To do:
a – Answer these questions using the text on cloud cost monitoring:
(i) What is the independent variable in the cloud cost time series?
(ii) Which three sources of uncertainty does the text list?
(iii) In time series language, what are unexpected deviations called?
b – Extend the text on cloud cost monitoring, picking up after its final sentence.

Provided text:
━━━━━━━━━━━━━━━━

Monitoring the cost of the cloud operation is vital for every company. From a mathematical perspective, the cloud cost signal is a perfect example of a time series: the cost (dependent variable, y axis) is monitored against time (independent variable, x axis).
For the most part, this time series can be predicted with a certain level of accuracy. After all, we are the ones using the cloud, we know when we are going to launch products, and we are the ones using a specific cloud provider (AWS, GC or whatnot).
Nonetheless, there are various sources of uncertainty in this process. Some of them are:
- Unexpected traffic spikes. A sudden increase in users, seasonal demand, or an unplanned marketing campaign can cause workloads (and thus costs) to surge beyond forecasts.
- Infrastructure misconfigurations. A forgotten autoscaling rule, an oversized instance, or a misapplied storage class can quietly add costs.
- Human error. Engineers launching experimental clusters, data scientists forgetting to shut down GPUs, or simply misusing reserved instances can all introduce anomalies.
And beyond these, countless other random events can lead to irregular cost behavior. In the language of time series, we call such unexpected deviations anomalies. These anomalies often manifest as sudden spikes in the cost time series. In most organizations, a dedicated team or monitoring system is responsible for identifying these anomalies early and triggering alerts when they appear.

━━━━━━━━━━━━━━━━

Dataset items

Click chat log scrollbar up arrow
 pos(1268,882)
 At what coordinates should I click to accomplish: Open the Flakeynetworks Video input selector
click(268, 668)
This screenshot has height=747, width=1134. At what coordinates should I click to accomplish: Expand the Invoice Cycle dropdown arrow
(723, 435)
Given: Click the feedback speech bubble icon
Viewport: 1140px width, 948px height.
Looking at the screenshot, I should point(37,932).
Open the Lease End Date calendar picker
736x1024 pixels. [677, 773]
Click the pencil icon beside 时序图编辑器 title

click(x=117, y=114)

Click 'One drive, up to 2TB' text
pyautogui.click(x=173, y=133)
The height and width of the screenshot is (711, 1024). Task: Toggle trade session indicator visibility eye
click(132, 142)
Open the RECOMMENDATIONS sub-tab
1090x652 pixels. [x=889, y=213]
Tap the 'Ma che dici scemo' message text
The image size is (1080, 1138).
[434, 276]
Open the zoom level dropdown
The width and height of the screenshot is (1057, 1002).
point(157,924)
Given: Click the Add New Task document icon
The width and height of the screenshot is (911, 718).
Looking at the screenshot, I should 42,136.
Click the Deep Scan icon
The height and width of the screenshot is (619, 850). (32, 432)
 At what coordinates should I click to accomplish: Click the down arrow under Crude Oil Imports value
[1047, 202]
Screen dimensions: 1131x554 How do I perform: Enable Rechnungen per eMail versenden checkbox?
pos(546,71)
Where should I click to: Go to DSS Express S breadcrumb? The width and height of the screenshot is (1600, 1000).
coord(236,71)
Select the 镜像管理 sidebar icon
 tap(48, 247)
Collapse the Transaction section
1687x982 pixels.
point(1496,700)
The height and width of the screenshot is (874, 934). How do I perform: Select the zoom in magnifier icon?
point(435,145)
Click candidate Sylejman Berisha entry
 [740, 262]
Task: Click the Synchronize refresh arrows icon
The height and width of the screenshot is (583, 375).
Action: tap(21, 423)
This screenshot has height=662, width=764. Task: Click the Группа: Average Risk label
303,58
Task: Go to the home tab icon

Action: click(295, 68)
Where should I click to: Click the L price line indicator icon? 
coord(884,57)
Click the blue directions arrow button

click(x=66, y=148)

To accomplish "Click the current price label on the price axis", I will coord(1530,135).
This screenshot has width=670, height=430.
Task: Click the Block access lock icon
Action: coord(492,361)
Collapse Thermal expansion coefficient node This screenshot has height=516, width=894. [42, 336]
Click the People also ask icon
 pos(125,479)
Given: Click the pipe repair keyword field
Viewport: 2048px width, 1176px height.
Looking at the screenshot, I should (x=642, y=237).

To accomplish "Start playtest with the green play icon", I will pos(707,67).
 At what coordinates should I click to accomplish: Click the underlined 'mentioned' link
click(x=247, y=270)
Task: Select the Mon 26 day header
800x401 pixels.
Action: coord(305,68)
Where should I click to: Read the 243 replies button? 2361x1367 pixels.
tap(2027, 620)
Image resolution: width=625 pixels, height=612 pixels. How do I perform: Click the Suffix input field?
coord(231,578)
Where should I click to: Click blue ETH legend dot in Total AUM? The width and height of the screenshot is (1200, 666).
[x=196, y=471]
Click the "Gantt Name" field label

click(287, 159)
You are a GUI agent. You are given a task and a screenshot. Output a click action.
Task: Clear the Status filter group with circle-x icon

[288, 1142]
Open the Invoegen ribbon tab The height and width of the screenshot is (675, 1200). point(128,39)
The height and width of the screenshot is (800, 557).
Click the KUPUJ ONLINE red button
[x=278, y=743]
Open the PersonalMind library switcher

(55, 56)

━━━━━━━━━━━━━━━━

Answers by task:
a –
(i) Time, on the x axis.
(ii) Unexpected traffic spikes, infrastructure misconfigurations, and human error.
(iii) Anomalies.

b –
To help the monitoring team identify the anomalies, it is good practice to build an anomaly detection algorithm. This blog post wants to highlight how Nixtla can be used to develop such an algorithm. Let's dive in!
Cloud Cost Model
So where does the cloud cost time series come from?
We can think of the cloud cost as coming mainly from three sources:
- The baseline infrastructure cost: which represents the cost for your cloud infrastructure. This is usually a fixed value.
- The traffic cost: every time someone makes a request, it represents a cost on our side. This is not constant and depends on the number of request at that given time
- The noise/random fluctuations: small variations introduced by billing granularity, background services, data pipeline delays, or even provider-specific pricing quirks. These are not tied to business activity directly, but they add randomness to the time series.
These three sources of costs sum to the total cloud cost.
The traffic itself has been modeled using the following assumptions:
- There is a linear trend over time: we can expect our cost to grow with the company
- The weekends are busier than the weekdays: we can expect people to spend more time on our apps when they are less busy.
- The noise is modeled using a random walk.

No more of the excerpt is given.